In vitro inhibition of insulin release mediated by sera with complement-fixing islet cell antibodies belonging to normal first degree relatives of patients with type 1 diabetes.

Islet cell antibodies (ICA) are present in the sera of most patients with Type 1 diabetes at diagnosis and in some of their genetically susceptible, but otherwise normal, first degree relatives. In this study we have investigated basal and stimulated insulin release by mouse islets following preincubation with human sera (with or without the addition of guinea pig complement) belonging to: 15 normal first degree relatives of diabetic probands; 7 patients with Type 1 diabetes; 7 control subjects with no history of diabetes. All sera had been previously screened for conventional (IgG), complement fixing (CF) and surface (S) ICA. Basal insulin release was not altered by any of the sera. The response to stimulus after incubation with ICA negative and IgG-ICA positive (but CF-ICA negative) sera was similar whether complement was present or not. Stimulated insulin release was significantly inhibited by complement and sera from 2 relatives and 3 diabetic patients.
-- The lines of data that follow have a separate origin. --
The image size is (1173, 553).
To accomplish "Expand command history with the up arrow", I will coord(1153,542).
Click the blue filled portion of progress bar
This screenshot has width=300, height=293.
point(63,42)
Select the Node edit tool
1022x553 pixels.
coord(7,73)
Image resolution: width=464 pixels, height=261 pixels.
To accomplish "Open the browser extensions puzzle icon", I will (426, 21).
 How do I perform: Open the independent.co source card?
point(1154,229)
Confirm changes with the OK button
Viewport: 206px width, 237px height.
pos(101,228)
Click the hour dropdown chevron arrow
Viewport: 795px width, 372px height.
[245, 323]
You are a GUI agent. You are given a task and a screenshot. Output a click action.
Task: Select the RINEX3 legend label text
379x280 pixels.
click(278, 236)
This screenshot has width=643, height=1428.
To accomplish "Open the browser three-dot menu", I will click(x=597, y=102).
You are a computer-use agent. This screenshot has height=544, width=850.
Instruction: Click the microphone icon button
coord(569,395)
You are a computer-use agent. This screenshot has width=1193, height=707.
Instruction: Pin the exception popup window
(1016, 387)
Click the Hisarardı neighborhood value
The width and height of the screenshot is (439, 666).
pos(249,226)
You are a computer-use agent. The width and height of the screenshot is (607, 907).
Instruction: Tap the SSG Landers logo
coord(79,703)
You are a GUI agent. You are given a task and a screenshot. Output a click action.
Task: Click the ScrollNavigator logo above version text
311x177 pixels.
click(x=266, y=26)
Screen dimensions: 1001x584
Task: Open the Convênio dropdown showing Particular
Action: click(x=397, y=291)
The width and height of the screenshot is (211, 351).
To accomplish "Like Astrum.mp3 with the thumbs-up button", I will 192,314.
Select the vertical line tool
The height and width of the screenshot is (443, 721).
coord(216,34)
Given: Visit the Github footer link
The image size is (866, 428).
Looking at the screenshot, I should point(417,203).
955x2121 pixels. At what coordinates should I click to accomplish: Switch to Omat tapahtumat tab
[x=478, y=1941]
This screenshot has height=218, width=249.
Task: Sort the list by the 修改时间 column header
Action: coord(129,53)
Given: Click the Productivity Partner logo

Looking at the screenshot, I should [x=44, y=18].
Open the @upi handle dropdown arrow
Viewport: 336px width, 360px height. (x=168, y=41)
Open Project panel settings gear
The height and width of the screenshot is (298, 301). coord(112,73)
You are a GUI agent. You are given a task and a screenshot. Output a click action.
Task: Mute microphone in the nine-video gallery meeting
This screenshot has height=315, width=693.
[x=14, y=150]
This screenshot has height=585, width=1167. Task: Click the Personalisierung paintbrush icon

These sera were CF-ICA positive, the sera of the 2 relatives being also ICSA positive. One relative developed Type 1 diabetes 14 months later. This study demonstrates for the first time that sera containing CF-ICA and belonging to individuals susceptible to Type 1 diabetes, can impair insulin release in vitro. It is therefore likely that antibody-dependent, complement-mediated mechanisms are involved in the pathogenesis of Type 1 diabetes.